Dua Lipa isn’t exactly known for being a mind-blowing performer. Clips of her early performances have been memeified online ad nauseam, with one in particular, of the singer on stage woodenly rotating her right hip, doing the rounds back in 2018. “Go on girl, give us nothing,” read one viral comment at the time. The meme, which Lipa has since said was hurtful and humiliating, suggested the pop star with heaps of hits didn’t have the performance prowess to match.
How things have changed. Tonight at her Wembley Stadium debut, a more apt comment might be: “Go girl, give us absolutely everything!”. The 29-year-old, who is seven months into her Radical Optimism tour in promotion of her electro-inflected third album, emerges atop an S-shaped bridge, her stage presence irrefutable as she commands the crowd into silence with a single swish of her hair. For the opening track “Training Season”, Lipa’s Abba-inflected wish list of qualities in a romantic partner, the singer wears a diamanté-encrusted leotard as she struts down the catwalk. A gaggle of topless male dancers trails behind reverently like a colony of bees surrounding their queen. Watch that 2018 clip now and marvel at the metamorphosis.
“I feel like I’ve been waiting for this moment my whole life,” Lipa tells the 90,000-strong crowd. All the stops have been pulled out tonight: the confetti cannons are working overtime, and Lipa has no less than four outfit changes. Providing even bigger spectacle than any pyrotechnics, though, is her surprise guest, Kay Jay of the Nineties funk-soul icons Jamiroquai, who breezes onstage in a lavender fedora hat and tassel shirt, for a raucous duet of 1996’s hit “Virtual Insanity”.
“He’s a trailblazer for British music,” Lipa says of the band’s frontman. “He’s paved the way, and I feel so lucky to share the stage.” Sonically, it’s a match made in heaven, with Lipa’s deep, raspy vocals right at home on the song’s funky chorus.
The pomp surrounding tonight’s show is a testament to Lipa’s scintillating first decade in music – and her new-ish status as one of the UK’s biggest pop powerhouses. There’s been three Grammy wins, a string of No 1 hits, and, last year, a headline slot at Glastonbury Festival. In May, she was named the youngest person on The Sunday Times’ under-40 rich list, with an estimated wealth of £115m, thanks to her prodigious (and lucrative) touring schedule, her two media companies, an influential book club, and the fact she bought back the rights to her music in 2022.

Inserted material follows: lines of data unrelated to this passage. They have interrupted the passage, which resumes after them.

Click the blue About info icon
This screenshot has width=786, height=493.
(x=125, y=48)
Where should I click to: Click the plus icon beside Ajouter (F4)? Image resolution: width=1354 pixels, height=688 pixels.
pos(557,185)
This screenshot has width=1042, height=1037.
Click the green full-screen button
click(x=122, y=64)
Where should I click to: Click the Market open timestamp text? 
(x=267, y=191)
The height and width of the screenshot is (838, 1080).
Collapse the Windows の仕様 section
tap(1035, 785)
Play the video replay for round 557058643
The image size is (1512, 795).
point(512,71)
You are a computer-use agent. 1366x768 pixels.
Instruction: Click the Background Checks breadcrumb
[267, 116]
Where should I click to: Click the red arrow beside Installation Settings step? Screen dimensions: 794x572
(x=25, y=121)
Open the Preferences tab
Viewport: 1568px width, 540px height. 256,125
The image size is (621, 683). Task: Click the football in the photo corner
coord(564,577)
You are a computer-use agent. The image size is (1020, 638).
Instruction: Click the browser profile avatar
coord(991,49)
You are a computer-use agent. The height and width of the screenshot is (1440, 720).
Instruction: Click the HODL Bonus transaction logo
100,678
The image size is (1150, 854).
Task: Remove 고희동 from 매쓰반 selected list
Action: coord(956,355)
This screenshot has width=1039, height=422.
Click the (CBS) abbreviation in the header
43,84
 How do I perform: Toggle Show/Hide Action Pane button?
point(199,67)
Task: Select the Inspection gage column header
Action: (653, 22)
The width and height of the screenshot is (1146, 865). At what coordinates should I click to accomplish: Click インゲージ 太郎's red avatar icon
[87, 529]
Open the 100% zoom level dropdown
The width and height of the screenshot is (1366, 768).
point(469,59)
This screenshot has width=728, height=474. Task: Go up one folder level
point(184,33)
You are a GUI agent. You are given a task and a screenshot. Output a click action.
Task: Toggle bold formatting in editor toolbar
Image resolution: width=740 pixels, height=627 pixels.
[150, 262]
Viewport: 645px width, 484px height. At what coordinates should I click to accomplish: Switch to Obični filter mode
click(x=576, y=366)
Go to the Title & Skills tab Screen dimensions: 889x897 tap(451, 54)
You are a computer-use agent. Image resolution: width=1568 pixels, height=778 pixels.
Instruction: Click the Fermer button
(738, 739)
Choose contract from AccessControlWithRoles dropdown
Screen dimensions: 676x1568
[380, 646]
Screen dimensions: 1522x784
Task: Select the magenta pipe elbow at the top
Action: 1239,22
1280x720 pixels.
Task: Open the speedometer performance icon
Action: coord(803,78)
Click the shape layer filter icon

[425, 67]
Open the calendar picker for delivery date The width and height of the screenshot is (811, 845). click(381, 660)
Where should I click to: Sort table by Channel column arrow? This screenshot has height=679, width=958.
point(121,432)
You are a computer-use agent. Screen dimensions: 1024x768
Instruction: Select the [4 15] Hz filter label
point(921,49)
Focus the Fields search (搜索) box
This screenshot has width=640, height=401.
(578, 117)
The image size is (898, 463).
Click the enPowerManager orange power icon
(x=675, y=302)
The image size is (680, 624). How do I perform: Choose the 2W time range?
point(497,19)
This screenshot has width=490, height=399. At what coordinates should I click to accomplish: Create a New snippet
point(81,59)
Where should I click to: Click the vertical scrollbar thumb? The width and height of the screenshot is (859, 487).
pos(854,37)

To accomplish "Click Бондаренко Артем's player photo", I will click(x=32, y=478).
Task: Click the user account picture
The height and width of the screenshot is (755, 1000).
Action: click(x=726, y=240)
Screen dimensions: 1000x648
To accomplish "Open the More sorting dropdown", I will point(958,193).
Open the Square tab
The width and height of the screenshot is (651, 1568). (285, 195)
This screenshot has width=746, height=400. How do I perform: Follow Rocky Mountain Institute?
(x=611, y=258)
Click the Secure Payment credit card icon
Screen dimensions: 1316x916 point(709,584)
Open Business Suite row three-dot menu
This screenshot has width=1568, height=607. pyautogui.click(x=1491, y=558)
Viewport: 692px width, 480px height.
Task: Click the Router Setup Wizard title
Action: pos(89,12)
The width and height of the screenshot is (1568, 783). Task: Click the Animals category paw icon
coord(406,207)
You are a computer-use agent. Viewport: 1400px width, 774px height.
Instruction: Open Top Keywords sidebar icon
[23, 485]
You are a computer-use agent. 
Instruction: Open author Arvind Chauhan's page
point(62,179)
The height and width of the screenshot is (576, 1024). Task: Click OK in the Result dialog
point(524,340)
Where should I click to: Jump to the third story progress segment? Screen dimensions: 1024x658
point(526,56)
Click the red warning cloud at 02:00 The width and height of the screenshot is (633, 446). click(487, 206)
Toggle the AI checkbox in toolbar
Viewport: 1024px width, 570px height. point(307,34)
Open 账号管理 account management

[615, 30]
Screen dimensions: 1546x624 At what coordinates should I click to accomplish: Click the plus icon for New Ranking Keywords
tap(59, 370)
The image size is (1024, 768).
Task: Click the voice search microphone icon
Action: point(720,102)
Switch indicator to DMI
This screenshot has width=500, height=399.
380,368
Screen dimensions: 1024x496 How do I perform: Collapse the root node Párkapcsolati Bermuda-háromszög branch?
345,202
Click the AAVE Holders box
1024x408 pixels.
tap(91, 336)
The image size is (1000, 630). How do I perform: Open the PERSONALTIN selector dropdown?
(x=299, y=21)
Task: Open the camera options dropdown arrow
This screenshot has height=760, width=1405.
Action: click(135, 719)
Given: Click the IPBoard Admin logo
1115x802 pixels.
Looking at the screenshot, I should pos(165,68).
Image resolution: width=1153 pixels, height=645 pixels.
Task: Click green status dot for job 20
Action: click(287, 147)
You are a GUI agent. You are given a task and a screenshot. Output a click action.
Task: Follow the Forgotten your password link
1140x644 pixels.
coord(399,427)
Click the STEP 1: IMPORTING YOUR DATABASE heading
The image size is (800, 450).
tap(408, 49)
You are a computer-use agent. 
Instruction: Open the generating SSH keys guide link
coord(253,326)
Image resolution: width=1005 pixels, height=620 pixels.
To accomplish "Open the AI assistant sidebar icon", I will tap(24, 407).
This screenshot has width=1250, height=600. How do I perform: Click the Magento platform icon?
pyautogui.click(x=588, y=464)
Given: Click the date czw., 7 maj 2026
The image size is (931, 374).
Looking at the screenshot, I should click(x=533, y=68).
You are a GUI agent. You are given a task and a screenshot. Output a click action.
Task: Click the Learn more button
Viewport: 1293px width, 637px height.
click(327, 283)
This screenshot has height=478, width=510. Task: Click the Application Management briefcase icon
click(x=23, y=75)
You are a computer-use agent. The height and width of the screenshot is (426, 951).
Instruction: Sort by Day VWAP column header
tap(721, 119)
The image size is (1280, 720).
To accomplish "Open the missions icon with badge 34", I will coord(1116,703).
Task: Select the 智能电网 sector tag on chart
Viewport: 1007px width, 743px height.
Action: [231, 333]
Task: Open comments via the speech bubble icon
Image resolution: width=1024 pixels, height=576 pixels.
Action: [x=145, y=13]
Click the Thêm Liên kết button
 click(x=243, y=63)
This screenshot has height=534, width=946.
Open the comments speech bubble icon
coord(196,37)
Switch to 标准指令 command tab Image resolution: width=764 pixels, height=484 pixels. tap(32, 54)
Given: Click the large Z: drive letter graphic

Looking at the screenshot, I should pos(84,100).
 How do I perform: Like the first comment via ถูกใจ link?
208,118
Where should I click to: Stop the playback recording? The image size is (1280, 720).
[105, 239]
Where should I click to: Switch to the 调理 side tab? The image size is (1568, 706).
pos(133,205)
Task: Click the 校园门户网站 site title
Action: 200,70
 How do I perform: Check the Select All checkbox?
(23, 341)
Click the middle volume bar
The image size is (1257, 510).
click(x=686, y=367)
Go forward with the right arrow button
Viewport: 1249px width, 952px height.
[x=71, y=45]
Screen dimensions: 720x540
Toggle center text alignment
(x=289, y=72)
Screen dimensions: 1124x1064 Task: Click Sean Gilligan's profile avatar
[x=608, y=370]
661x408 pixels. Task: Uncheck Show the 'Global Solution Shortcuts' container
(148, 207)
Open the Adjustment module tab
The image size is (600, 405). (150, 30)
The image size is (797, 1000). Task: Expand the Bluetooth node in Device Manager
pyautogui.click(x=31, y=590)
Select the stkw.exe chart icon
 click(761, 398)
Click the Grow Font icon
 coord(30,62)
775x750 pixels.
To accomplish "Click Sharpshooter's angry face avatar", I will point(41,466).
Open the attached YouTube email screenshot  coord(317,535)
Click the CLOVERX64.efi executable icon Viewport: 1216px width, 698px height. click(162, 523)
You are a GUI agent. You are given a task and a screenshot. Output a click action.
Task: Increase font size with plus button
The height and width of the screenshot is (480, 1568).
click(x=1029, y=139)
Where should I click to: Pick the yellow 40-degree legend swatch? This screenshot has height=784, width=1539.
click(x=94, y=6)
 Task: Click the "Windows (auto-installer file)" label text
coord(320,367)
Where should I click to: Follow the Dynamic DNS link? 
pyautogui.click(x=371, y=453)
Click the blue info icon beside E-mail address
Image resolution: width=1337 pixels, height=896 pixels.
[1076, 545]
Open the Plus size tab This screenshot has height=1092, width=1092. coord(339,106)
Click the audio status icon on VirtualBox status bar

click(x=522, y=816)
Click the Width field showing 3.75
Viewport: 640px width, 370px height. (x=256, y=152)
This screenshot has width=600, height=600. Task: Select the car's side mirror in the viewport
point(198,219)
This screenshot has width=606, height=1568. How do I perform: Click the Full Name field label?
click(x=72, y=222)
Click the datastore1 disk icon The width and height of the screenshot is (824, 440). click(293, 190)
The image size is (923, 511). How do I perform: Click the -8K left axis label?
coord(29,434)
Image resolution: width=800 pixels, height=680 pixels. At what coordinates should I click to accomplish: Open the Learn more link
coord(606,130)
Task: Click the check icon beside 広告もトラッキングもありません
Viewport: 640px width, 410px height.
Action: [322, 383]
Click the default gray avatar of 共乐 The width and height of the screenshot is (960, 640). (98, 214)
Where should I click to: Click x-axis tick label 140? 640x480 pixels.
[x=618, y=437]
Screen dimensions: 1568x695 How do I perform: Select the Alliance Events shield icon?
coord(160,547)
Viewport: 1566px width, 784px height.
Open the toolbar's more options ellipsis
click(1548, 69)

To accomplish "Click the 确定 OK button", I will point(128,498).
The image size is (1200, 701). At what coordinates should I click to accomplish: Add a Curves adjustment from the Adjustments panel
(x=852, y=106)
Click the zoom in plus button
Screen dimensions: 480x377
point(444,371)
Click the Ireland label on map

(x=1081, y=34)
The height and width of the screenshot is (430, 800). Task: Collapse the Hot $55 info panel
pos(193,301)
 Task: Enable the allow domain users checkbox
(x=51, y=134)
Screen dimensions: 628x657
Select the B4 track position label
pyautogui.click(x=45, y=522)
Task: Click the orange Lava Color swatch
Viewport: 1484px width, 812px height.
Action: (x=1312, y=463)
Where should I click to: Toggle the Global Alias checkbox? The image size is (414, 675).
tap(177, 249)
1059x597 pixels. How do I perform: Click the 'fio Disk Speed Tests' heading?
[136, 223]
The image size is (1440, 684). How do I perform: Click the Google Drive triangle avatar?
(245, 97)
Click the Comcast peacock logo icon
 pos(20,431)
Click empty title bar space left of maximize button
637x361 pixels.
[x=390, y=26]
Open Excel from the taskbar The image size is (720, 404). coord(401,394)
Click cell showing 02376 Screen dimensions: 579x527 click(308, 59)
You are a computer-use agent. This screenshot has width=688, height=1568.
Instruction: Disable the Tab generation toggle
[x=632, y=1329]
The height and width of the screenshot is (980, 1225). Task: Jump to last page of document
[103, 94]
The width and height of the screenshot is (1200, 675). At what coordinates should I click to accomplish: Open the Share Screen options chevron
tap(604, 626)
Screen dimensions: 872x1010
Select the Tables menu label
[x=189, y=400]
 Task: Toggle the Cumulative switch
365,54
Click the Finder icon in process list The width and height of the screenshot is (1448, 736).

Yet despite such cultural omnipresence, Lipa’s personality remains a mystery. Interviews are relatively rare and always cordial, sprinkled with vague stories of rubbish ex-boyfriends and not much else. Tonight, we don’t glean anything new from Lipa – her asides can be boiled down to generalised thank-yous and musings on how hard she’s worked to get where she is today. She is the consummate professional, but sometimes that guardedness leaves you wanting more.
Still, Lipa finds other ways to connect. As she rattles through her hits, it’s the nightclub-inspired section of the evening that proves most electrifying. Her 2018 collaboration with Calvin Harris “One Kiss” is beefed up with a drum‘n’ bass-style dance break, followed by a pulsating mash-up of her 2017 breakout hit “New Rules” with DJ duo Bicep’s “Glue”. Tracks from her earlier albums, including 2020 lockdown relic Future Nostalgia, stand out against the Radical Optimism cuts, with “Levitating” and “Physical” propelling the crowd into a perpetual two-step.
Perhaps in recognition of how far she’s come, Lipa performs “Hotter Than Hell” for the first time in six years. The smoky belter is what got her signed to Warner Bros back in 2014. By the end of the night, she is quite literally doing a victory lap of Wembley Stadium, weaving through fenced walkways to high-five the crowd, hug them, and fulfil selfie requests. At one moment, Lipa gets lost in the teary eyes of a group of fans from Spain. She snaps back. “I’ve got a show to put on. Grazie!” she says, scurrying back to the stage. We may not know her fully, but we’re fortunate to have her.